#### Brief:
Turn every line of the material below into a numbered list. Skip blank lines and leave the pictures out.

#### Listed records:
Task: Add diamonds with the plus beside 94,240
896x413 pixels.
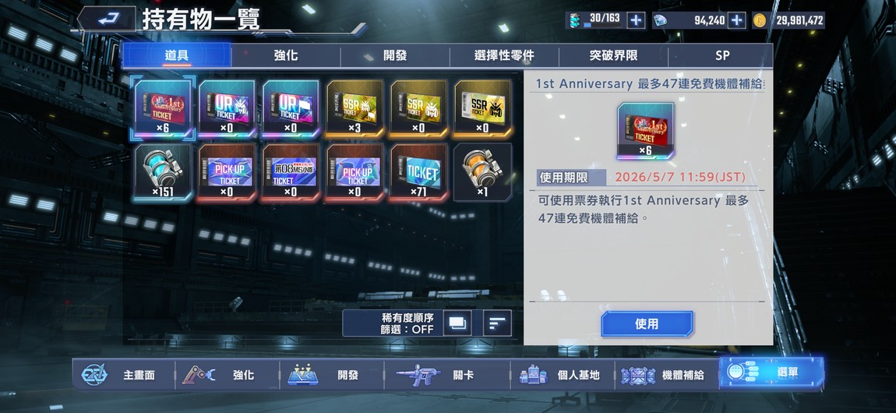Action: click(x=737, y=20)
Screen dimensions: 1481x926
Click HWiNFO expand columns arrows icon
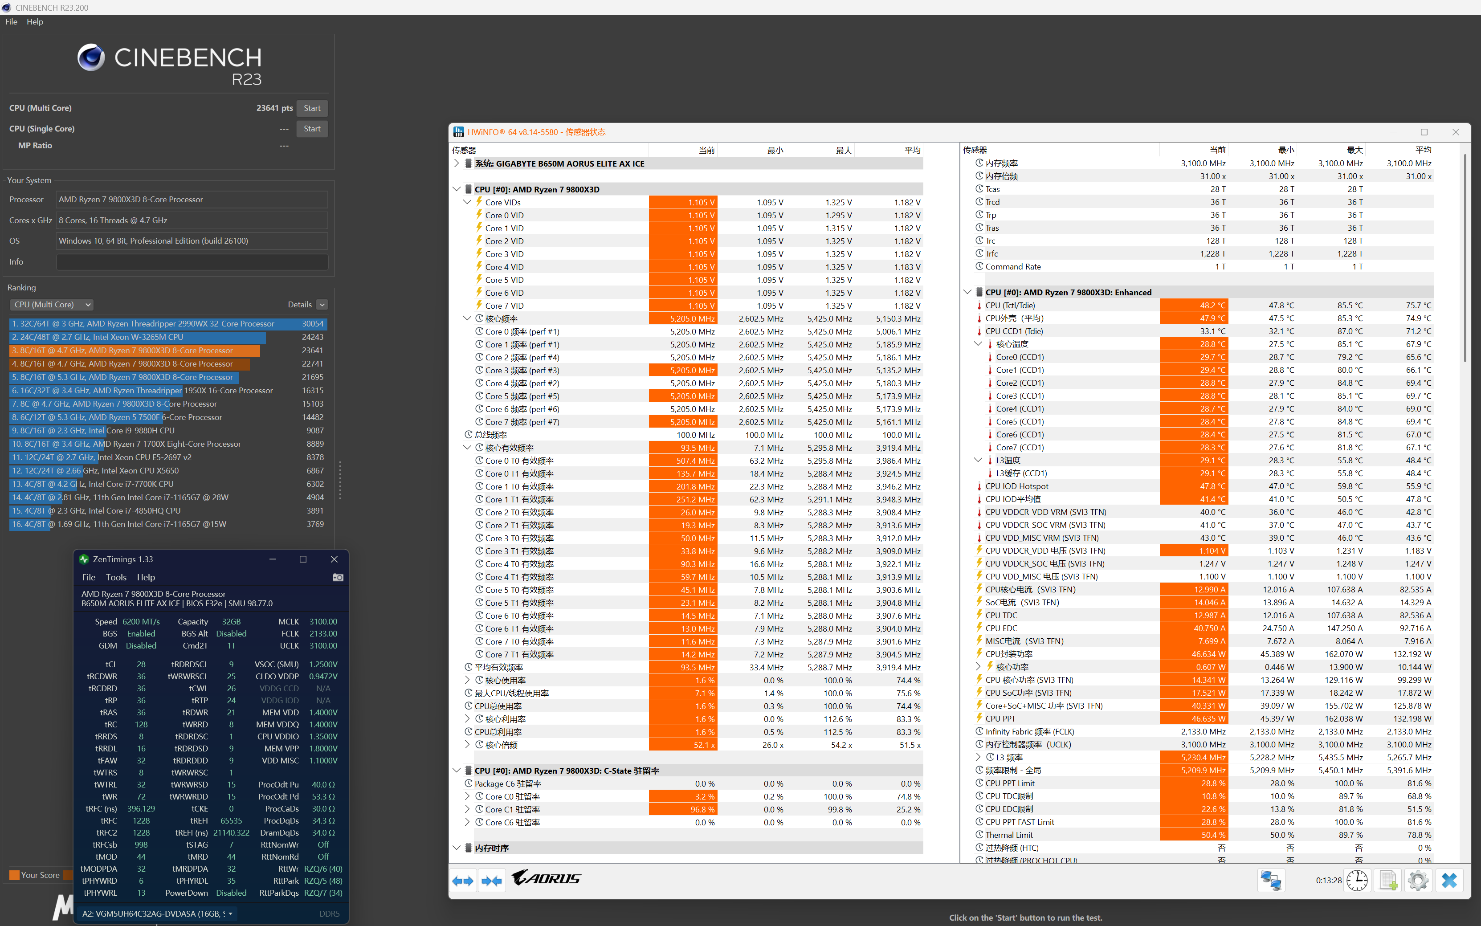(463, 881)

#### Finished task:
1. Task: Add diamonds with the plus beside 94,240
2. 896x413 pixels.
3. Action: click(x=737, y=20)
4. Screen dimensions: 1481x926
5. Click HWiNFO expand columns arrows icon
6. (463, 881)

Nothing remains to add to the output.